It was a fight well remembered for years afterwards by the company who gathered there to watch it that day. No weapon existed which could now separate cheetah and dog, and no man could hope to pull them apart. As the child, sobbing, was swept to safety, the rest in terrible fascination stood and looked.

There was never a doubt as to its end. As O’LiamRoe had known, as Lymond had known, the dog had no chance. Hound and cheetah rolled over and over, compacted silk hair and rough, mean, triangular head and long-nosed Byzantine; then Luadhas, lips bared, would seek a grip on the spotted spine and the sinuous snakelike fur would unroll and untwine; the heavy soft paw would flash, and on the skull of the dog the brindled hair sank, wet and dark, as the deep lifeblood welled.

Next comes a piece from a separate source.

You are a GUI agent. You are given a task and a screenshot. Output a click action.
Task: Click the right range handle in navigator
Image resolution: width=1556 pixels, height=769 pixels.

She was a brave dog. As she bled she bit, her strong teeth sunk again and again in the dirty yellow-white plush. She shook her head and the cat, blood-spotted and scarred, wrenched free and staggered a pace: a dancer tripped, inelegant and baleful. There was a pause. Then, his haunches tightened, the cheetah called on the great muscles of thigh and hock and with all his power sprang quiet, curved and deadly into the sunlit air. The soft body fell and its great paws, needle-sharp and fatal, sank into the great cords and vessels of Luadhas’s neck and spine. The bitch screamed, rolling over; and on the squeaking, flattened grass her great body opened and shut, the soft fur like a woman’s twined about it, the cat’s claws deep in her back. She threshed for a long while, panting in her blood and whining softly, but the cheetah’s grip never relaxed; and after a while the whimpering stopped and the pointed muzzle opened, and the cheetah withdrew its claws.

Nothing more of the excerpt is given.